SoundExchange isn’t asking to derail the process. They’re asking for clarity and protection. Language in the final order that ensures audits continue, that regulatory timelines are preserved, and that their enforcement authority doesn’t get boxed into something narrower than what exists outside of Chapter 11.
In short, they want the rules to remain the rules.
And when you step back, that’s what both objections are really about.
One is saying you can’t assume agreement where none was given.
The other is saying you can’t quietly change enforcement while claiming nothing’s changed.
Two different arguments. Same underlying theme—precision matters.
For Cumulus, this creates a new reality.
The plan that was supposed to move quickly now has friction. And not just procedural friction. Substantive friction. The kind that forces revisions, negotiations, and potentially delays.
And there’s already a built-in clock working against them.
The entire plan hinges on approval from the FCC for ownership transfers tied to the restructuring. That process alone can stretch for months.

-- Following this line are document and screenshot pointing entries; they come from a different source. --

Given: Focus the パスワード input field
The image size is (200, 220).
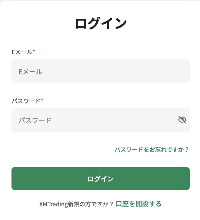Looking at the screenshot, I should [x=93, y=120].
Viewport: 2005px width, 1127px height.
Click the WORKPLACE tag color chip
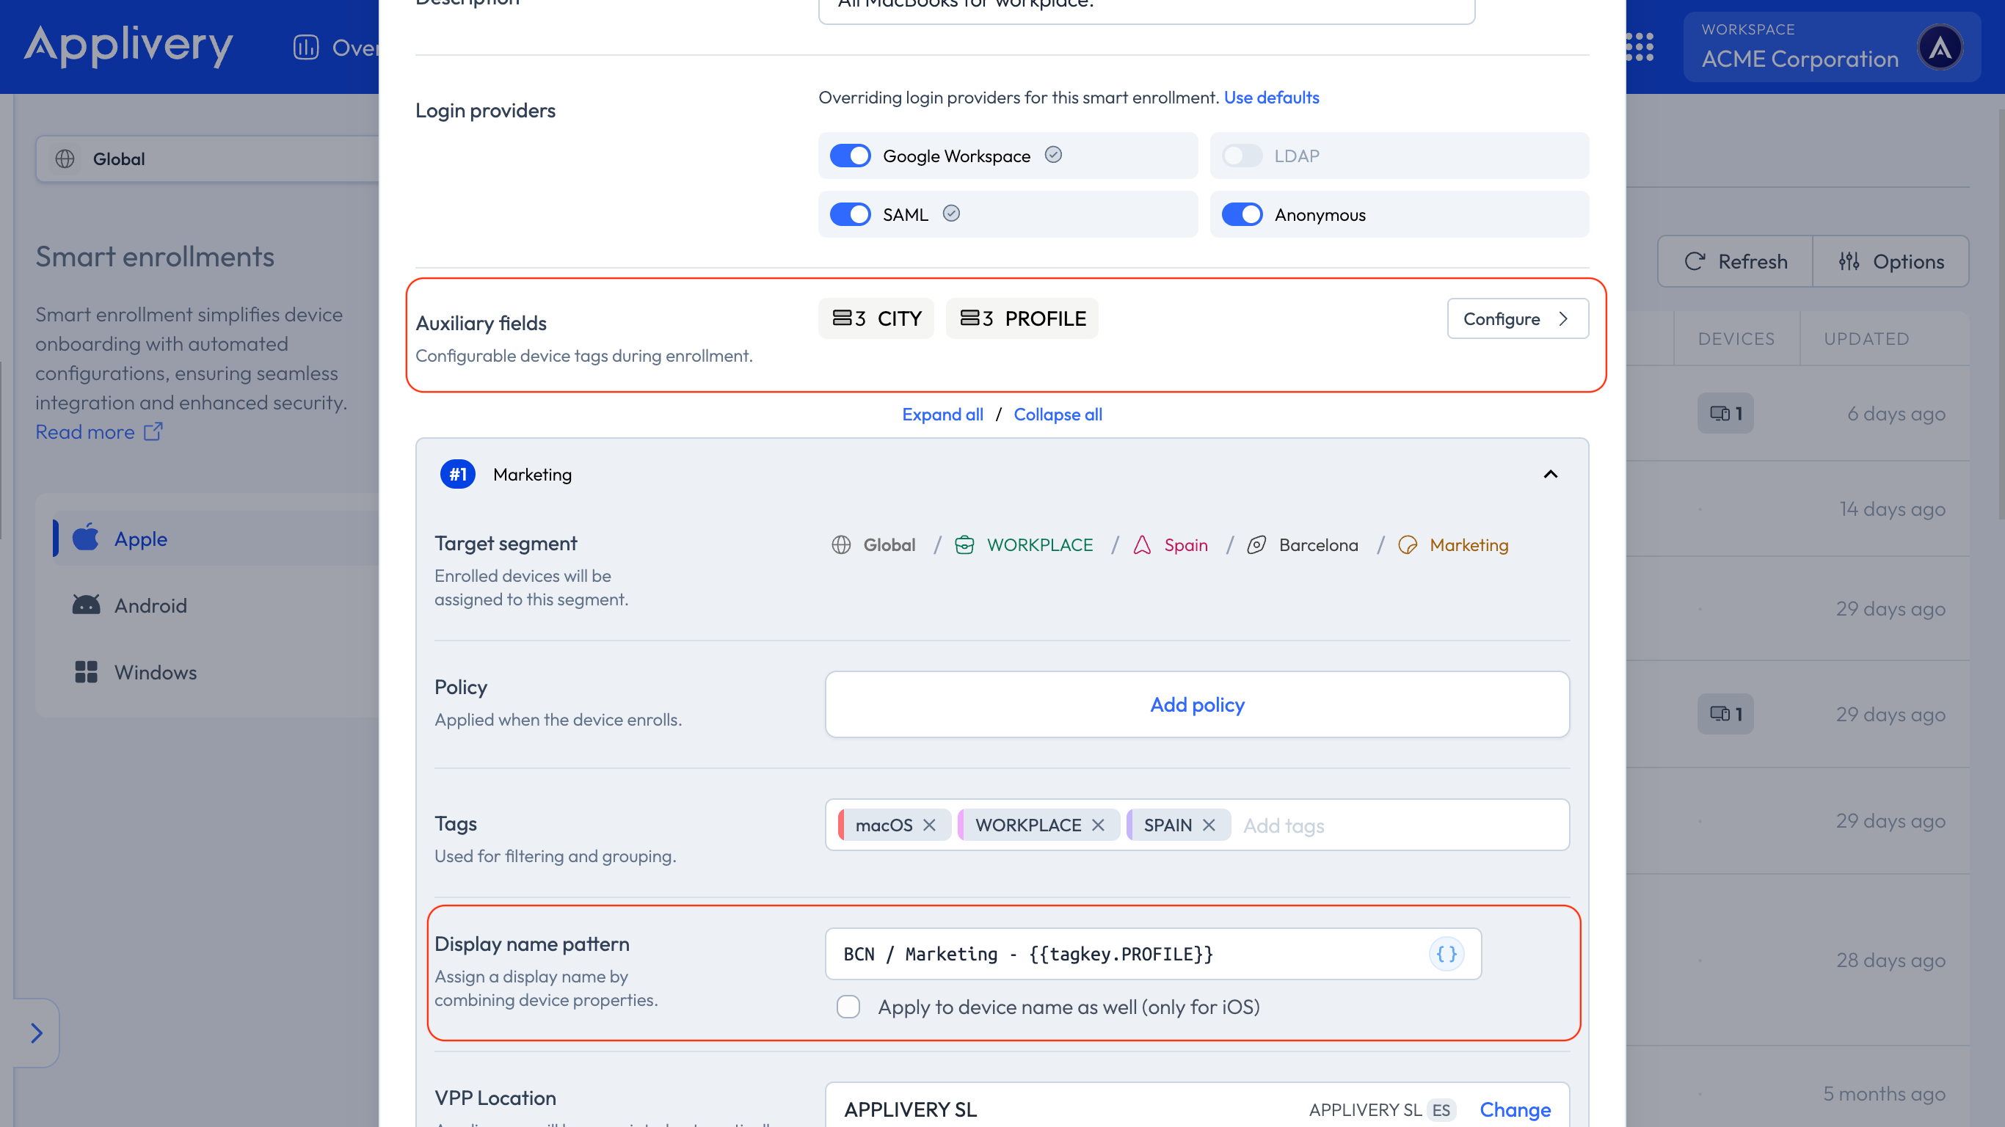coord(962,825)
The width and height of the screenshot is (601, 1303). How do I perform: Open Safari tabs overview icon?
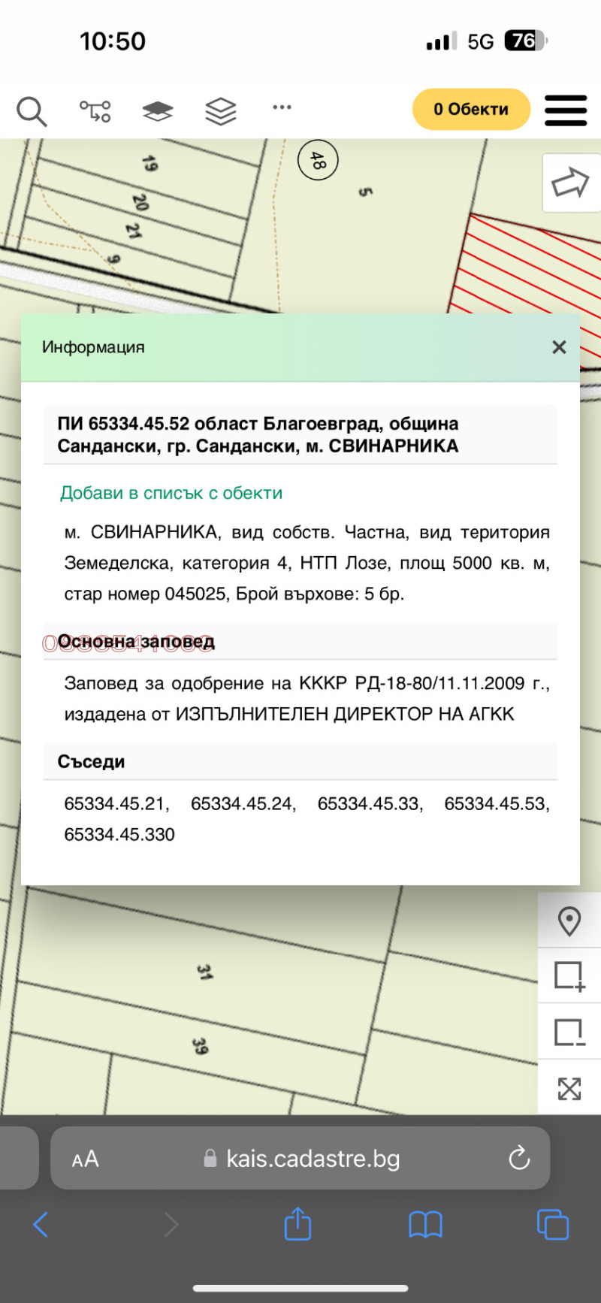(x=553, y=1225)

Add in legal challenges that require adjustments, and the timeline starts to expand whether anyone wants it to or not.
That’s the part you don’t see in the initial headlines.

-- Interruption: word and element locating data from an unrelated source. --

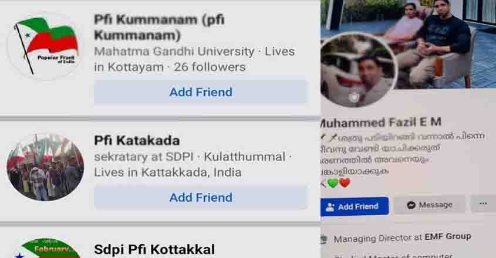Click the person-plus icon in Add Friend
Viewport: 496px width, 258px height.
pos(330,207)
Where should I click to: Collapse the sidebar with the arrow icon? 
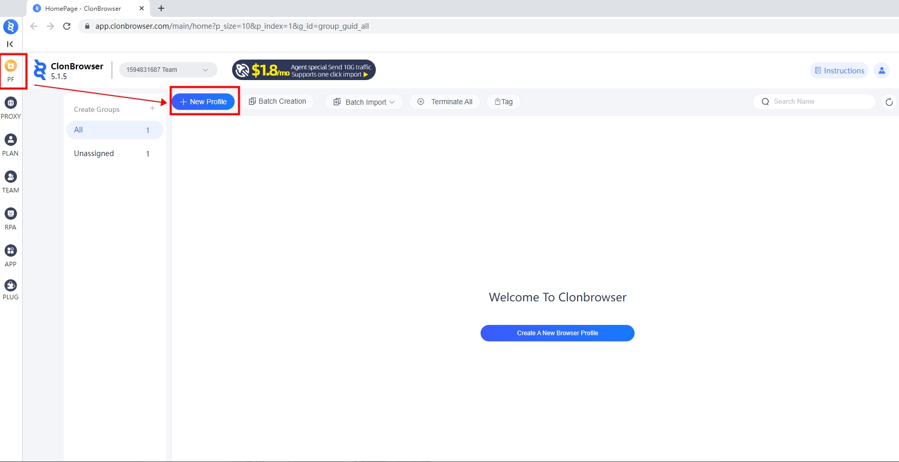(x=10, y=44)
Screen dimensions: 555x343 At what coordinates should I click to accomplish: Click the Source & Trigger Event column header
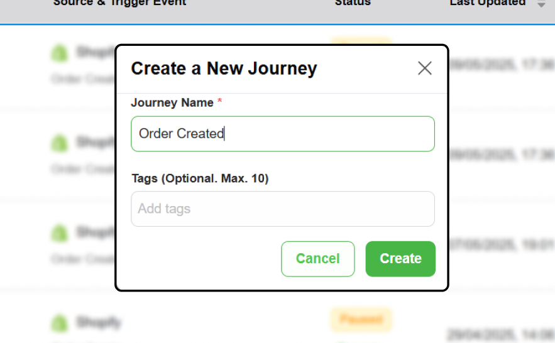coord(119,3)
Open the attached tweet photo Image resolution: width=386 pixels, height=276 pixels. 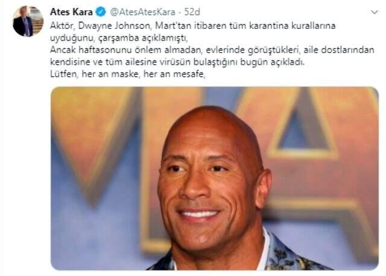point(215,178)
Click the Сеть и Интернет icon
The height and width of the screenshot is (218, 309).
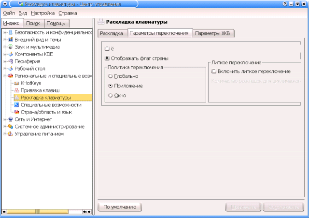tap(11, 119)
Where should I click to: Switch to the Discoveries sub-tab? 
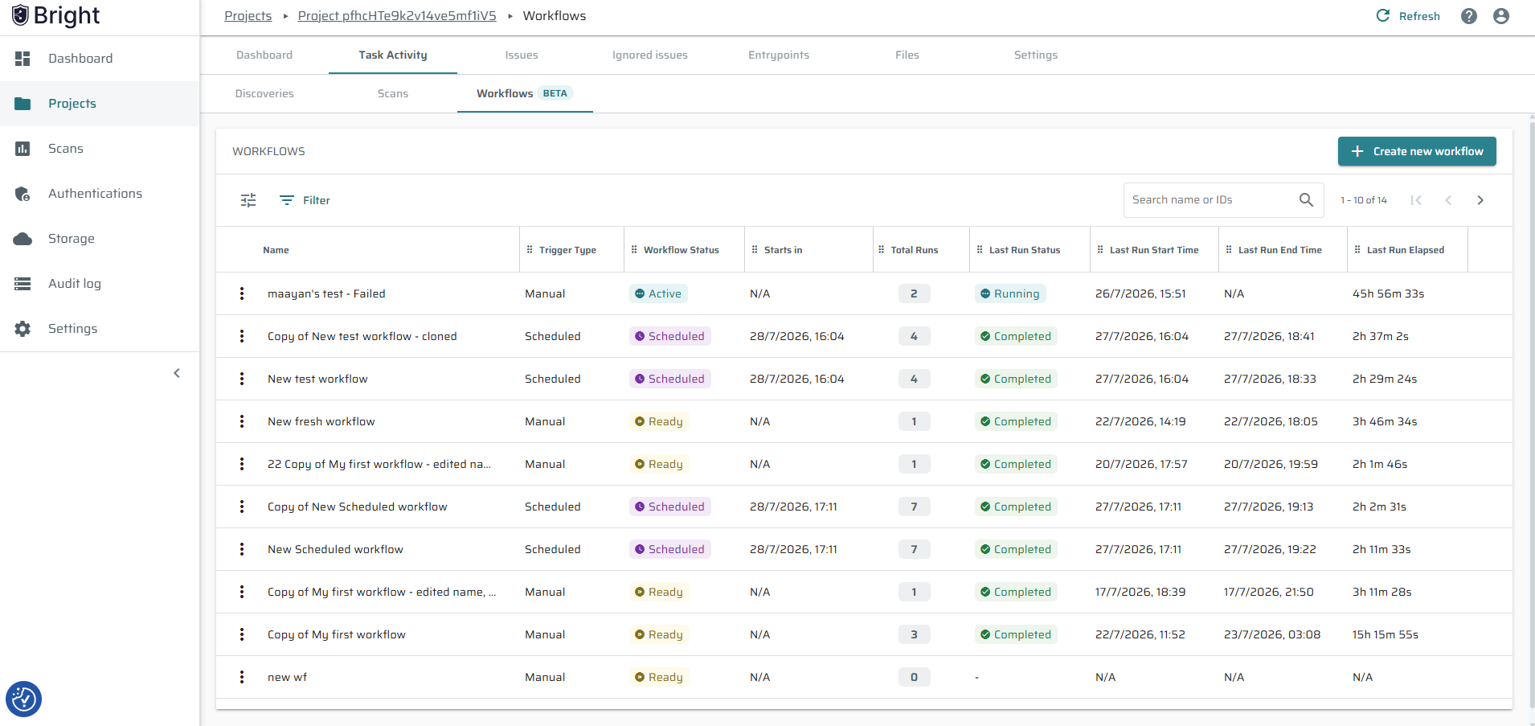(x=264, y=94)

The gap between filing a plan and actually getting it across the finish line.
In radio, we’re used to controlling the message. Tight clocks. Clean breaks. Defined formats. Everything timed down to the second.
Bankruptcy doesn’t work like that.
It slows everything down and forces every assumption into the open.
Right now, Cumulus is in that phase. The phase where the plan meets resistance. Where legal standards collide with operational goals. Where what looked efficient on paper has to stand up to scrutiny in practice.
And the outcome isn’t just about one company.
It’s about how the industry navigates this next chapter.
Because what’s being tested here—how far protections can go, how rights are preserved, how consent is defined—those aren’t isolated questions. They set tone. They set precedent. They shape how future restructurings get built.
Cumulus walked into this with a plan to simplify its path forward.
Instead, it’s now facing a process that’s making everything more complicated.
Not because the system is broken.
Because it’s working exactly the way it’s designed to.
And in that environment, control is never what it seems.